A review of Cayman Islands hedge fund corporate governance and best practice, including in times of distress

It may be business as usual for hedge funds as they seek to weather the market storm caused by Covid-19. However, the true economic effects are perhaps yet to be seen.

This five-part series considers some of the guiding principles that apply to corporate governance in a Cayman Islands hedge fund context and some of the best practices that boards of directors should be implementing as a matter of course, which may need to be re-visited and adapted in times of distress.

To access part 1, part 2, part 3 or part 4 please click hereherehere and/or here.

Part 5: Relations with CIMA and Investors

It is important to recall that the directors of Cayman Islands hedge funds must conduct a fund's affairs in a transparent and honest manner, always disclosing to the Cayman Islands Monetary Authority ("CIMA") any matter which could materially and adversely affect the financial soundness of the fund and any breach of law and regulation.

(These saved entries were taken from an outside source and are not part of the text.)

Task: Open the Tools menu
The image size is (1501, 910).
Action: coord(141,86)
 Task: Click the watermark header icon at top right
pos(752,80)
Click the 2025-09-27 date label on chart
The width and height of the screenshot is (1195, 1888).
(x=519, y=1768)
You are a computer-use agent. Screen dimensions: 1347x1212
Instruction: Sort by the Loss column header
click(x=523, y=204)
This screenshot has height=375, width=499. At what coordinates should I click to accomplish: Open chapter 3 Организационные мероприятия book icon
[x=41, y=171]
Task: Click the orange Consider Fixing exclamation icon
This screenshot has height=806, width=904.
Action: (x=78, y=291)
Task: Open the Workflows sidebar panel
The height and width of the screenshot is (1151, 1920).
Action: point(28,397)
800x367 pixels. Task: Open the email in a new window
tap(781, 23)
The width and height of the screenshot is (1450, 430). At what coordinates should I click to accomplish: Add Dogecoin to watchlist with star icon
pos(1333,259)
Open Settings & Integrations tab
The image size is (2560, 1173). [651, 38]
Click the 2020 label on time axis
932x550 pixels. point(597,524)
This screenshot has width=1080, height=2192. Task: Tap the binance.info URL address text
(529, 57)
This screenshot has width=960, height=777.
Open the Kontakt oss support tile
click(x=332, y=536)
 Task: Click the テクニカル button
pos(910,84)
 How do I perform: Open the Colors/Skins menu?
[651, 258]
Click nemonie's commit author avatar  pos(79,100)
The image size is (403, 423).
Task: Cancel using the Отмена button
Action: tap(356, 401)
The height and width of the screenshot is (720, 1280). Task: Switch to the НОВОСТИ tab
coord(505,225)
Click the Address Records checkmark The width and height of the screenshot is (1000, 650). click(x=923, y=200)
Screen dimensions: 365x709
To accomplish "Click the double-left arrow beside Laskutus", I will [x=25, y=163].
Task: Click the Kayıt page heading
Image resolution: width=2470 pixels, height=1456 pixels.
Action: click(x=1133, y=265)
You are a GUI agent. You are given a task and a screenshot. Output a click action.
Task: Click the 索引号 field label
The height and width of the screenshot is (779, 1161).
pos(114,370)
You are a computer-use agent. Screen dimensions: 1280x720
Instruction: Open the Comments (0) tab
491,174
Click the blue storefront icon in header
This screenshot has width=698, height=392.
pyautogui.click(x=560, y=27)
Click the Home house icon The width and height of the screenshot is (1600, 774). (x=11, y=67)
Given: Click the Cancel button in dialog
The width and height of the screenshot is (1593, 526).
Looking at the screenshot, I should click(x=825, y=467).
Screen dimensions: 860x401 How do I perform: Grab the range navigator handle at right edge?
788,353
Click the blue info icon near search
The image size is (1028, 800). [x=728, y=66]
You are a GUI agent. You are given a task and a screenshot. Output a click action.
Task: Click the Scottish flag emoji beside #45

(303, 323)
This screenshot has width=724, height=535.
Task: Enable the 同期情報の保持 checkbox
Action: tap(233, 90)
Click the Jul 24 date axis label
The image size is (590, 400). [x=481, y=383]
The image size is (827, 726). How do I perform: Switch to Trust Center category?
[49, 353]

For example, CIMA would expect to be notified in the event the board of directors resolved to suspend NAV calculations and/or redemptions.

The fund may also be subject to filing and/or notification requirements in the Cayman Islands and other jurisdictions, depending on the resolutions of the board of directors vis-à-vis the continued operations of the fund.

Communication with investors is also key, particularly in a time of distress. Of course, depending on the facts, disclosure may be required as matter of law, rule or regulation, and/or in accordance with the terms of investment of the fund. However, if a fund does need to be restructured, it may be that the consent of all or some of the investors (e.g. two-thirds by NAV) is required to implement the proposed course of action. Accordingly, broader commercial considerations are also relevant to the timing, nature and extent of disclosure to investors. Similar considerations also apply as regards communications (if any) with creditors of the fund.

It is therefore imperative that the board of directors works closely with legal counsel to ensure that these important matters are navigated and addressed, and in a legally compliant and commercially sensitive manner.

Conclusions

There is no 'one size fits all' solution as to how boards of directors should regulate their business and conduct their meetings. However, directors must always pay regard to the principles set out in CIMA's Statement of Guidance for Regulated Mutual Funds – Corporate Governance and, of course, act at all times in accordance with their duties as directors, including fiduciary duties.

Ultimately, fund governance must be appropriate and suitable to enable effective oversight, direction and management of a fund, including oversight of risk. How these principles translate as a matter of practice will be a question for the board of directors, in consultation with the fund's professional advisors, including legal counsel, having regard to factors such as assets under management, number of investors, the complexity of the structure, the nature of the investment strategy and the nature of the operations.

It is imperative to establish best practices in a 'business as usual' environment, and for the board of directors to continue such practices (proactively adapted as necessary) during all phases of a fund's life, including in times of distress. There is no substitute for active engagement by the board of directors.

Furthermore, it is important that the board of directors should not just be, but should be capable of being seen to be, discharging their duties as directors by accurately recording in minutes or written resolutions the matters considered and decisions made, and the information requested from, and provided by, service providers and advisors.

In the event of any doubt, or if issues arise or the circumstances dictate, specific legal advice should be taken by the board of directors.